Você se irritará comigo e, perdendo a paciência, me dirá duas ou três coisas ácidas. Jogará um copo na minha direção. Ou uma xícara, dessas do trivial do café. Eu desviarei o corpo do copo ou da xícara, e se você me jogasse em cima um samovar seria a mesma coisa: não desistiria da greve. Aí você adotava em princípio a idéia de enlouquecer. Só em princípio. Eu é que estou pinel - concluiria você. Conclusão provisória, a ser confirmada pelo psiquiatra, mas o psiquiatra, que é meu amigo, lhe responderia: Ele é assim mesmo, isso passa.

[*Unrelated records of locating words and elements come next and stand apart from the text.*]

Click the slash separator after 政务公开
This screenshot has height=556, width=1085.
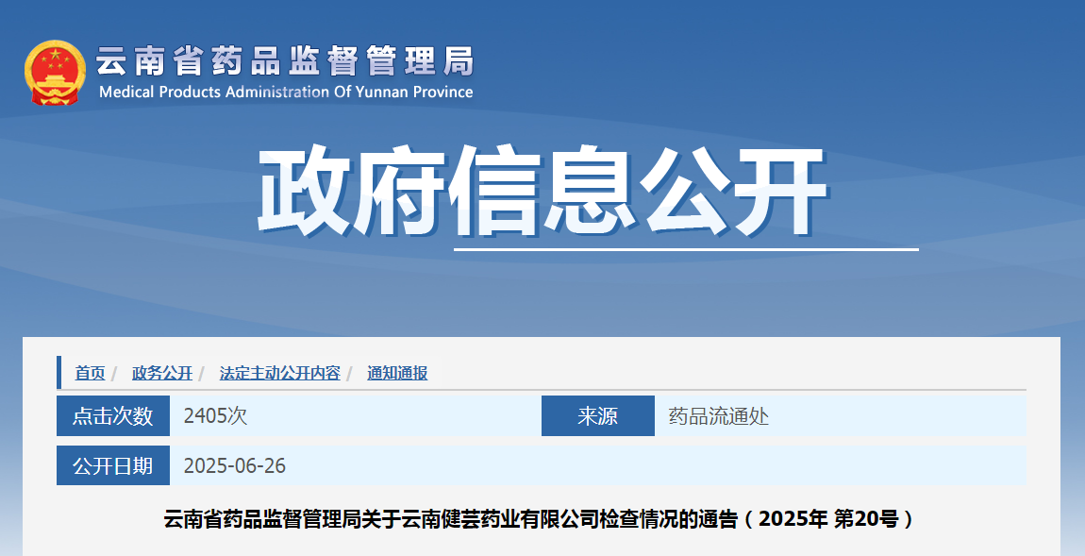click(201, 373)
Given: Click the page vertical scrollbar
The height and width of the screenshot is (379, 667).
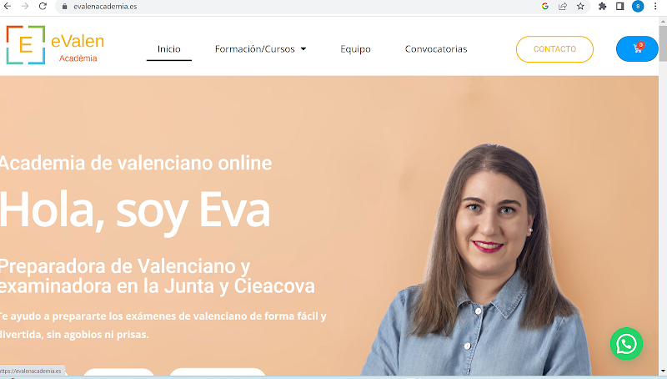Looking at the screenshot, I should (663, 196).
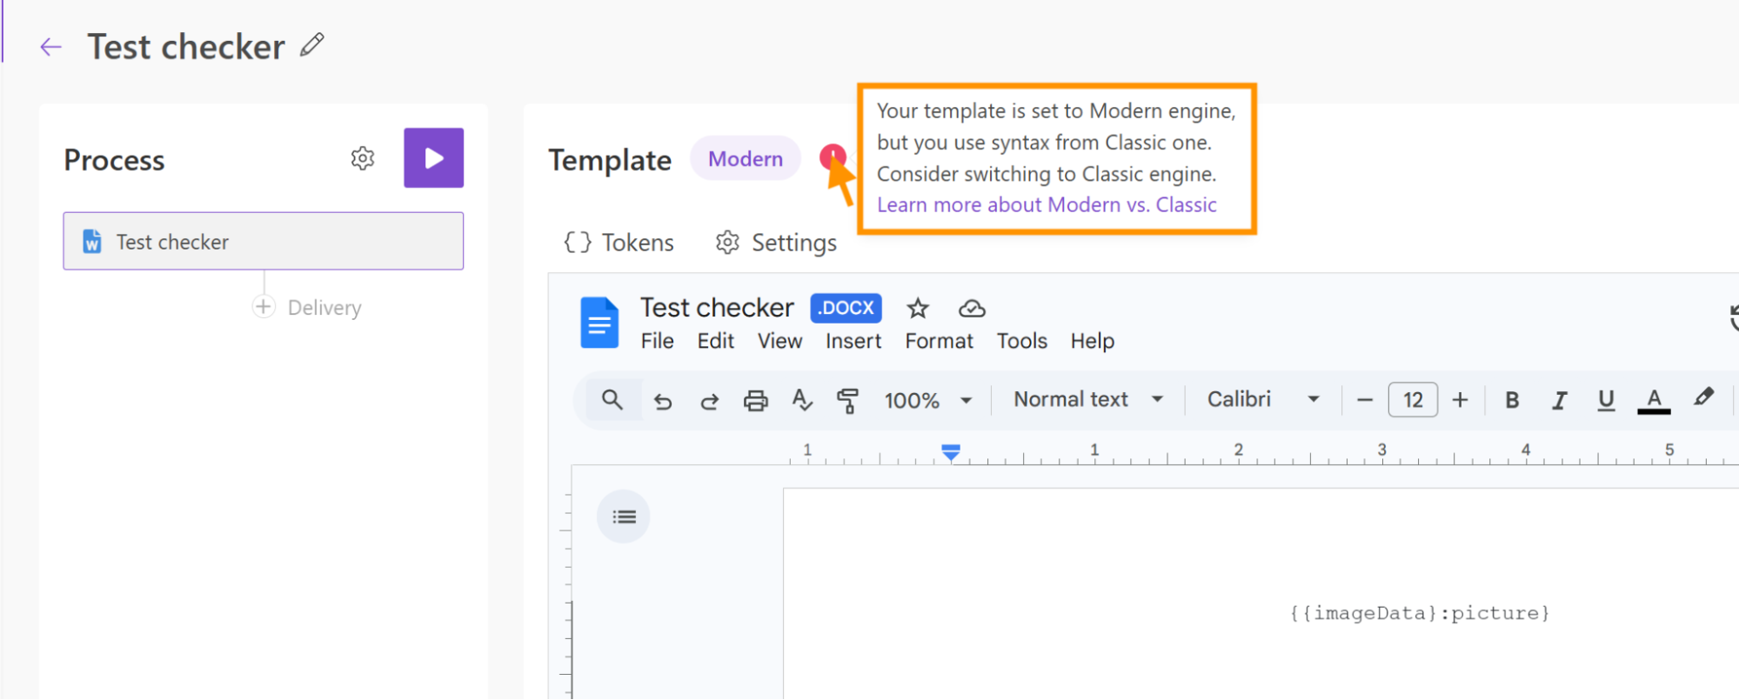Click the font size field showing 12
This screenshot has height=700, width=1739.
(1412, 400)
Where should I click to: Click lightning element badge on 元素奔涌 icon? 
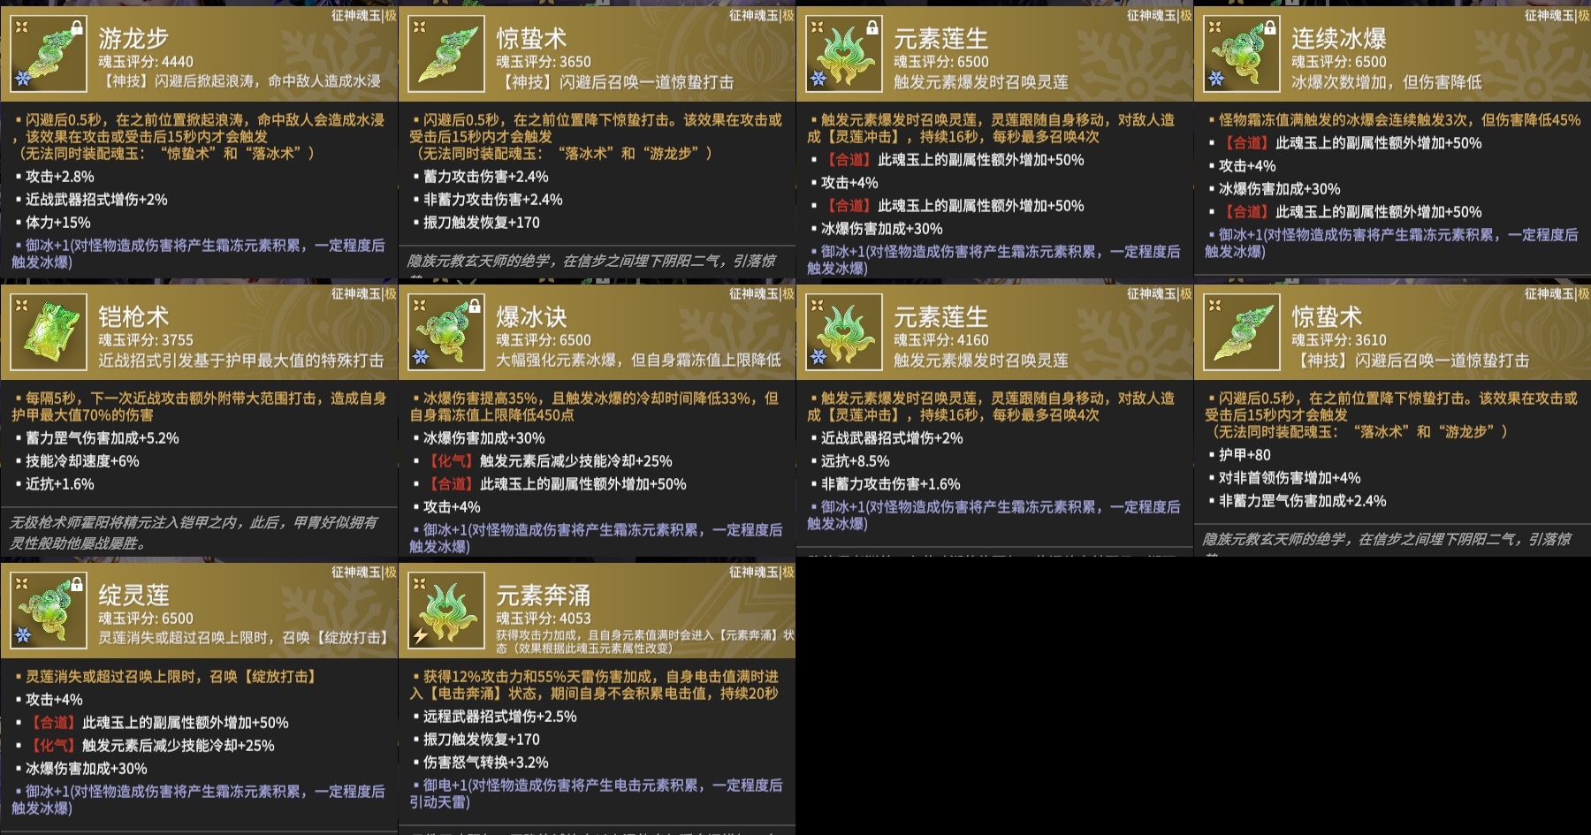[421, 635]
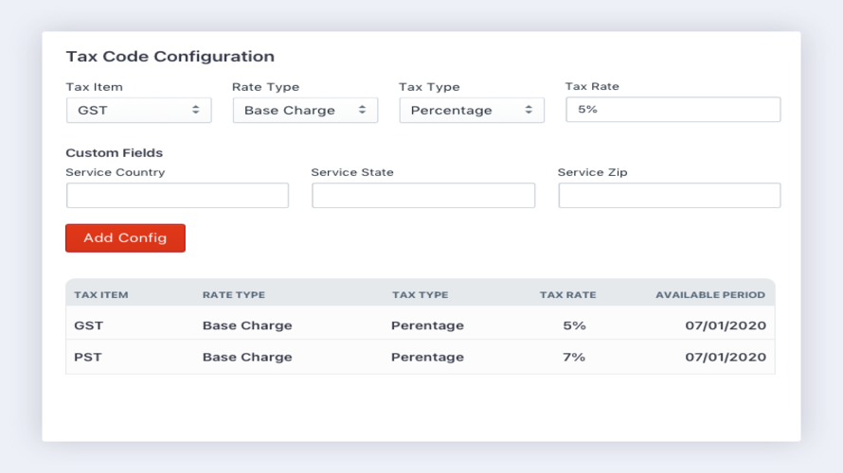
Task: Click the 7% rate in the PST row
Action: click(574, 358)
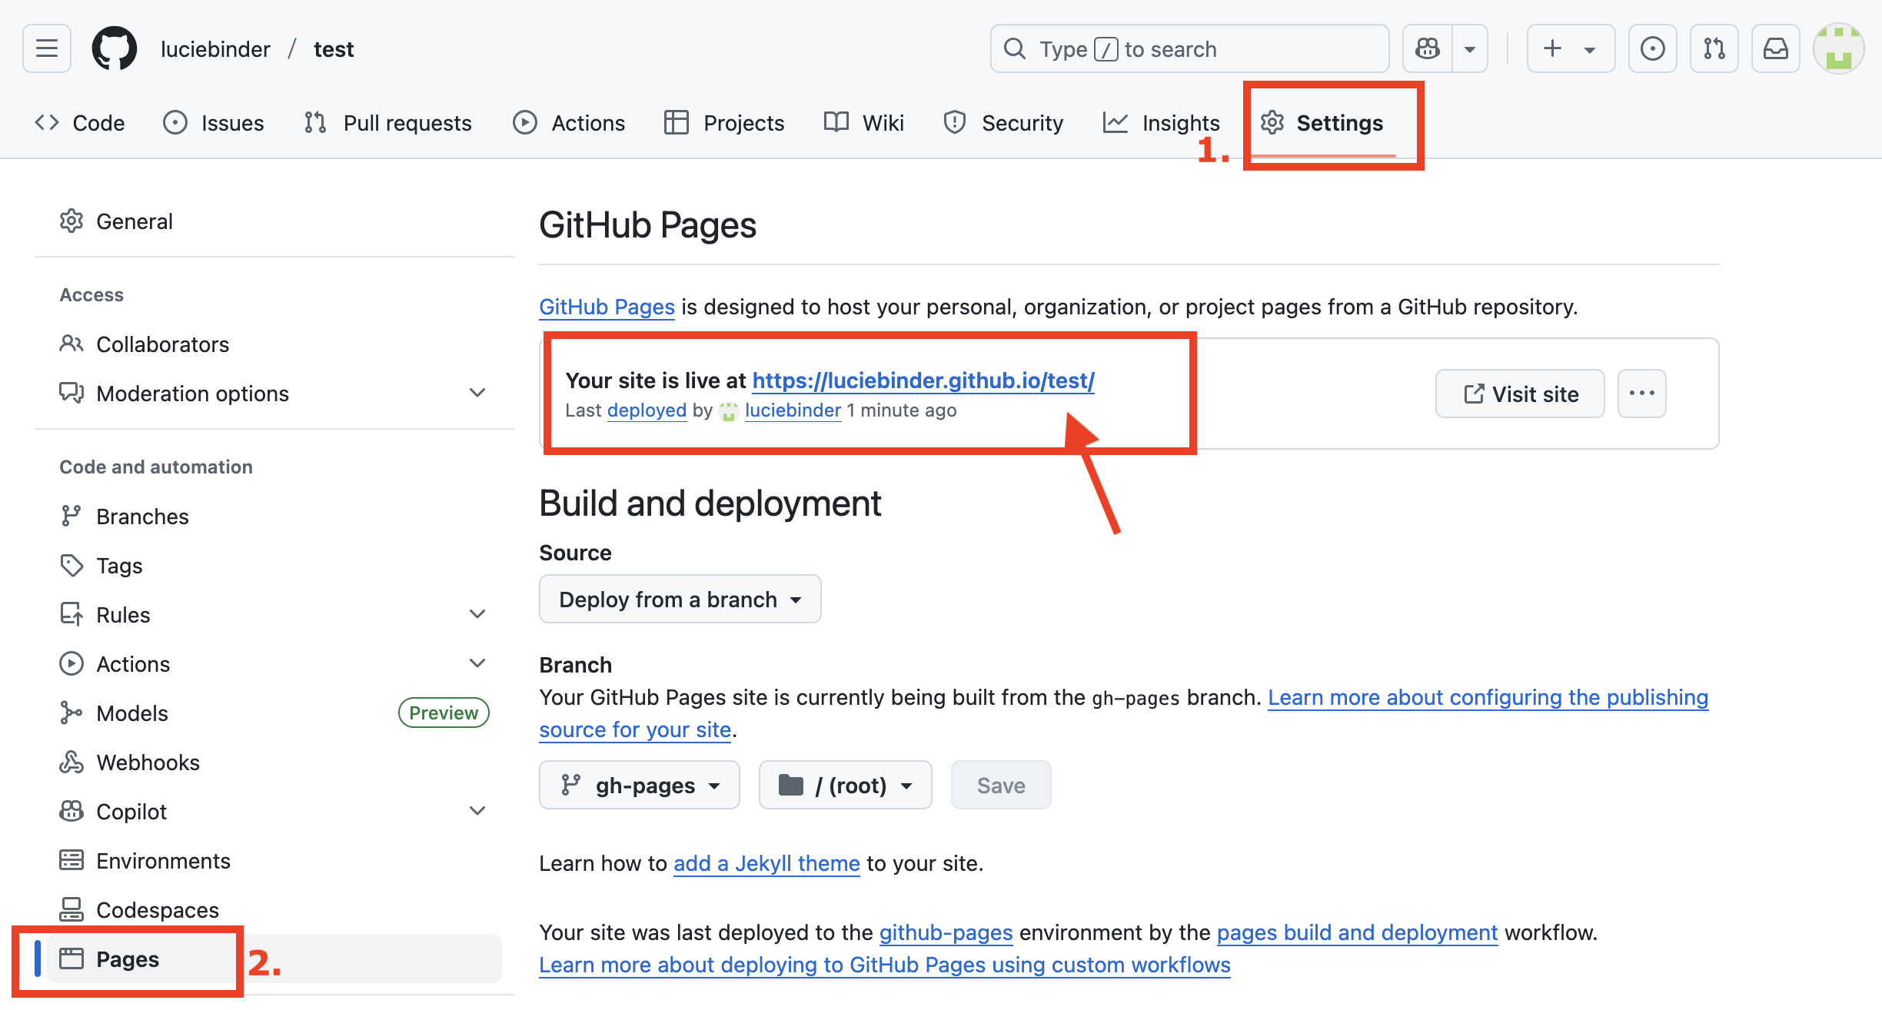This screenshot has width=1882, height=1010.
Task: Open the kebab menu next to Visit site
Action: 1641,394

Não vai passar não, talvez minha greve seja eterna, e nunca mais seremos aqueles namorados que conquistaram o Oscar de melhor idílio no Festival de Angra dos Reis. Continuaremos, sim, dois namorados unidos por esse laço invisível da greve, como o empresário está cada vez mais preso ao assalariado, ou este àquele, quando entram em conflito de interesses, mas esta nossa categoria não dá prêmio.
A terceira fase... Haverá terceira fase? Você apelará para nossos amigos comuns, ou para o Ministério da Comunicação Social, que aliás não existe, existe só o Ministério, não a Comunicação? E que é que eles podem fazer para acabar com uma greve tão fechada, tão silenciosa, tão sutil, que nem a reforma da legislação trabalhista, por engenhosa que seja, lhe dará remédio?
Bem, se você faz mesmo questão fechada, se sua vida ficar dependendo da elucidação das causas primárias e outras, da minha greve, então eu deixo no carro do metrô um envelope lacrado com os seguintes dizeres (no verso):
Não adianta abrir, nessa emergência? Nem haverá quem abra o envelope? Quem sabe? Sempre resta um sobrevivente, ou vários. A Bíblia o demonstra. Eu não posso revelar o meu segredo nem diante de uma comissão de inquérito parlamentar. Minha greve é absoluta. Tenha paciência, garota, não faço por menos, nem admito intervenções no meu sindicato. Meu sindicato sou eu.
Tem uma coisa. Não deduza de tudo isto que estou declarando guerra. Guerra é guerra, greve é outra coisa, e a minha então é outríssima. Sem quebra, atenuação ou extinção de amor. Pois você não vê, boba, bobíssima, que isto ainda é amor, é mais amor do que amor, é minha forma de amar você, de um jeito só meu, que nem você mesma é capaz de aprender em sua mineral abismalidade? ‘Dio come te amo! Até.